(Stored items)
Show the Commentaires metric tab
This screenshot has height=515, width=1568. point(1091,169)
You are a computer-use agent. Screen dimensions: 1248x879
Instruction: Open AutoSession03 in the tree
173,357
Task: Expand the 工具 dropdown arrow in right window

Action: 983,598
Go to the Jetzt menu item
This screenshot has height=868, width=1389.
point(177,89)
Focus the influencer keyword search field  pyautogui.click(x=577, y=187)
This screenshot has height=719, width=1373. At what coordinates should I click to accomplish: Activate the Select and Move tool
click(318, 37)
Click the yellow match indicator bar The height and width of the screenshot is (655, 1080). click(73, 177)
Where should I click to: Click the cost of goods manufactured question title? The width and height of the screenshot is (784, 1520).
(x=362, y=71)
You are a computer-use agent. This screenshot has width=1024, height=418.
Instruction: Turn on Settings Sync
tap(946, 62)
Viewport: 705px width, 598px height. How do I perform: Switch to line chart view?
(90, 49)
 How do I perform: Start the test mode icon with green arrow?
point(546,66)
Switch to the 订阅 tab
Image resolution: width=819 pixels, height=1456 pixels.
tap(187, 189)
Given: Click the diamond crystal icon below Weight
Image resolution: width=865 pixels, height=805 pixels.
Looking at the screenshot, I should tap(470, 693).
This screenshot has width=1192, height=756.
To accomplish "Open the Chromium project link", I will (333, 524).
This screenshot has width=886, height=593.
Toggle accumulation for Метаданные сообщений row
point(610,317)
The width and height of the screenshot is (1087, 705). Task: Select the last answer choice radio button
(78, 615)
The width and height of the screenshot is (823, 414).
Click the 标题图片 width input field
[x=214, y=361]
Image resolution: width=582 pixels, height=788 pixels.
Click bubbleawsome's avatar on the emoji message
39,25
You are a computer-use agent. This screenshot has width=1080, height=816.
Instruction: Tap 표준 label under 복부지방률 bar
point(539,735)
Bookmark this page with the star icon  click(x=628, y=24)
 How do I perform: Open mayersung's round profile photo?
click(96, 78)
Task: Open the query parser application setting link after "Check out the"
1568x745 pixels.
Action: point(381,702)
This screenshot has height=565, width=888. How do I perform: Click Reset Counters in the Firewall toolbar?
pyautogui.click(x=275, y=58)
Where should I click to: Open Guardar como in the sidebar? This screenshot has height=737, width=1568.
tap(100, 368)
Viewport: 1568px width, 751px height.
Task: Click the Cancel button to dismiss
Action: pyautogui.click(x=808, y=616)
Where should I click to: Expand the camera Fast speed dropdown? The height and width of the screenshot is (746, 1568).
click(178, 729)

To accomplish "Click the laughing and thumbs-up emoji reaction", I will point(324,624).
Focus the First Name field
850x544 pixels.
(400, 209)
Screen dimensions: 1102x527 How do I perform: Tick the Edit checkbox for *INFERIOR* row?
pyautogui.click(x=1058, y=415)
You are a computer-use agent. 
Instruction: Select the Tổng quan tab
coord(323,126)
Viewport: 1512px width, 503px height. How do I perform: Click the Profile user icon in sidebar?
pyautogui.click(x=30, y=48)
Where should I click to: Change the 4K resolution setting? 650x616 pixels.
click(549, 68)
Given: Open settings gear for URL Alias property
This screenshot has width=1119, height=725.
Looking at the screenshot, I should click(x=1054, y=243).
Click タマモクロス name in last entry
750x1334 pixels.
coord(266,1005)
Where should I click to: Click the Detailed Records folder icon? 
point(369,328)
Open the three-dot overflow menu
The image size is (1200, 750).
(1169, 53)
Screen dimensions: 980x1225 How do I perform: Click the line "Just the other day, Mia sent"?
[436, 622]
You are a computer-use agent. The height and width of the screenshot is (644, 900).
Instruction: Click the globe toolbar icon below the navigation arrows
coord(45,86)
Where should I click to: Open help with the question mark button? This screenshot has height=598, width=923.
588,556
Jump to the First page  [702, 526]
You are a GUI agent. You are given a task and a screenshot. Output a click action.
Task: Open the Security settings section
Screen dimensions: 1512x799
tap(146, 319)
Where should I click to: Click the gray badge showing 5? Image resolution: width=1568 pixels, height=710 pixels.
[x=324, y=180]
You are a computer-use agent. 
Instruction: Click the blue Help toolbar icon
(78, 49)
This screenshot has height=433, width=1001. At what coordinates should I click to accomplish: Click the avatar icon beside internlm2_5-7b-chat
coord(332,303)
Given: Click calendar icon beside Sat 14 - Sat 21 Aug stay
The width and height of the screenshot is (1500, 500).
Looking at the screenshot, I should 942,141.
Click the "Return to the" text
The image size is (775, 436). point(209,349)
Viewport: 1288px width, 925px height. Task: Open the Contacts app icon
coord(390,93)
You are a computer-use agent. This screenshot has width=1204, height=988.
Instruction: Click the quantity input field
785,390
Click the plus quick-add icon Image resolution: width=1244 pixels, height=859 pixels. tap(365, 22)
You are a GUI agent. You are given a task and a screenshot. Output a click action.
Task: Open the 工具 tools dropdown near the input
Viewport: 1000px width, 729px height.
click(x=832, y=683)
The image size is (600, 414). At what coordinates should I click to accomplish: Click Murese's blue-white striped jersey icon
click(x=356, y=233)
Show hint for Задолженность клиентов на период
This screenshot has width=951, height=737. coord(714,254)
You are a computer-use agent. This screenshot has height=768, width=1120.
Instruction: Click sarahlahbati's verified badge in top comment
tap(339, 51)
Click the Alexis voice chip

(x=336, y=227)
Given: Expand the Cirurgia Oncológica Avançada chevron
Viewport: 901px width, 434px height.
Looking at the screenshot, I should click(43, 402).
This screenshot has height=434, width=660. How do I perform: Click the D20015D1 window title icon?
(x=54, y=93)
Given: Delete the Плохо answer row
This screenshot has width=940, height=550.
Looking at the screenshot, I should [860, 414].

Task instructions | Transcribe each line of the data exactly, skipping none.

Solution to the exercise |
Show the Commentaires metric tab
This screenshot has height=515, width=1568. point(1091,169)
You are a computer-use agent. Screen dimensions: 1248x879
Instruction: Open AutoSession03 in the tree
173,357
Task: Expand the 工具 dropdown arrow in right window

Action: 983,598
Go to the Jetzt menu item
This screenshot has height=868, width=1389.
point(177,89)
Focus the influencer keyword search field  pyautogui.click(x=577, y=187)
This screenshot has height=719, width=1373. At what coordinates should I click to accomplish: Activate the Select and Move tool
click(318, 37)
Click the yellow match indicator bar The height and width of the screenshot is (655, 1080). click(73, 177)
Where should I click to: Click the cost of goods manufactured question title? The width and height of the screenshot is (784, 1520).
(x=362, y=71)
You are a computer-use agent. This screenshot has width=1024, height=418.
Instruction: Turn on Settings Sync
tap(946, 62)
Viewport: 705px width, 598px height. How do I perform: Switch to line chart view?
(90, 49)
 How do I perform: Start the test mode icon with green arrow?
point(546,66)
Switch to the 订阅 tab
Image resolution: width=819 pixels, height=1456 pixels.
tap(187, 189)
Given: Click the diamond crystal icon below Weight
Image resolution: width=865 pixels, height=805 pixels.
Looking at the screenshot, I should tap(470, 693).
This screenshot has width=1192, height=756.
To accomplish "Open the Chromium project link", I will (333, 524).
This screenshot has width=886, height=593.
Toggle accumulation for Метаданные сообщений row
point(610,317)
The width and height of the screenshot is (1087, 705). Task: Select the last answer choice radio button
(78, 615)
The width and height of the screenshot is (823, 414).
Click the 标题图片 width input field
[x=214, y=361]
Image resolution: width=582 pixels, height=788 pixels.
Click bubbleawsome's avatar on the emoji message
39,25
You are a computer-use agent. This screenshot has width=1080, height=816.
Instruction: Tap 표준 label under 복부지방률 bar
point(539,735)
Bookmark this page with the star icon  click(x=628, y=24)
 How do I perform: Open mayersung's round profile photo?
click(96, 78)
Task: Open the query parser application setting link after "Check out the"
1568x745 pixels.
Action: point(381,702)
This screenshot has height=565, width=888. How do I perform: Click Reset Counters in the Firewall toolbar?
pyautogui.click(x=275, y=58)
Where should I click to: Open Guardar como in the sidebar? This screenshot has height=737, width=1568.
tap(100, 368)
Viewport: 1568px width, 751px height.
Task: Click the Cancel button to dismiss
Action: pyautogui.click(x=808, y=616)
Where should I click to: Expand the camera Fast speed dropdown? The height and width of the screenshot is (746, 1568).
click(178, 729)

To accomplish "Click the laughing and thumbs-up emoji reaction", I will point(324,624).
Focus the First Name field
850x544 pixels.
(400, 209)
Screen dimensions: 1102x527 How do I perform: Tick the Edit checkbox for *INFERIOR* row?
pyautogui.click(x=1058, y=415)
You are a computer-use agent. 
Instruction: Select the Tổng quan tab
coord(323,126)
Viewport: 1512px width, 503px height. How do I perform: Click the Profile user icon in sidebar?
pyautogui.click(x=30, y=48)
Where should I click to: Change the 4K resolution setting? 650x616 pixels.
click(549, 68)
Given: Open settings gear for URL Alias property
This screenshot has width=1119, height=725.
Looking at the screenshot, I should click(x=1054, y=243).
Click タマモクロス name in last entry
750x1334 pixels.
coord(266,1005)
Where should I click to: Click the Detailed Records folder icon? 
point(369,328)
Open the three-dot overflow menu
The image size is (1200, 750).
(1169, 53)
Screen dimensions: 980x1225 How do I perform: Click the line "Just the other day, Mia sent"?
[436, 622]
You are a computer-use agent. The height and width of the screenshot is (644, 900).
Instruction: Click the globe toolbar icon below the navigation arrows
coord(45,86)
Where should I click to: Open help with the question mark button? This screenshot has height=598, width=923.
588,556
Jump to the First page  [702, 526]
You are a GUI agent. You are given a task and a screenshot. Output a click action.
Task: Open the Security settings section
Screen dimensions: 1512x799
tap(146, 319)
Where should I click to: Click the gray badge showing 5? Image resolution: width=1568 pixels, height=710 pixels.
[x=324, y=180]
You are a computer-use agent. 
Instruction: Click the blue Help toolbar icon
(78, 49)
This screenshot has height=433, width=1001. At what coordinates should I click to accomplish: Click the avatar icon beside internlm2_5-7b-chat
coord(332,303)
Given: Click calendar icon beside Sat 14 - Sat 21 Aug stay
The width and height of the screenshot is (1500, 500).
Looking at the screenshot, I should 942,141.
Click the "Return to the" text
The image size is (775, 436). point(209,349)
Viewport: 1288px width, 925px height. Task: Open the Contacts app icon
coord(390,93)
You are a computer-use agent. This screenshot has width=1204, height=988.
Instruction: Click the quantity input field
785,390
Click the plus quick-add icon Image resolution: width=1244 pixels, height=859 pixels. tap(365, 22)
You are a GUI agent. You are given a task and a screenshot. Output a click action.
Task: Open the 工具 tools dropdown near the input
Viewport: 1000px width, 729px height.
click(x=832, y=683)
The image size is (600, 414). At what coordinates should I click to accomplish: Click Murese's blue-white striped jersey icon
click(x=356, y=233)
Show hint for Задолженность клиентов на период
This screenshot has width=951, height=737. coord(714,254)
You are a computer-use agent. This screenshot has height=768, width=1120.
Instruction: Click sarahlahbati's verified badge in top comment
tap(339, 51)
Click the Alexis voice chip

(x=336, y=227)
Given: Expand the Cirurgia Oncológica Avançada chevron
Viewport: 901px width, 434px height.
Looking at the screenshot, I should click(43, 402).
This screenshot has height=434, width=660. How do I perform: Click the D20015D1 window title icon?
(x=54, y=93)
Given: Delete the Плохо answer row
This screenshot has width=940, height=550.
Looking at the screenshot, I should [860, 414].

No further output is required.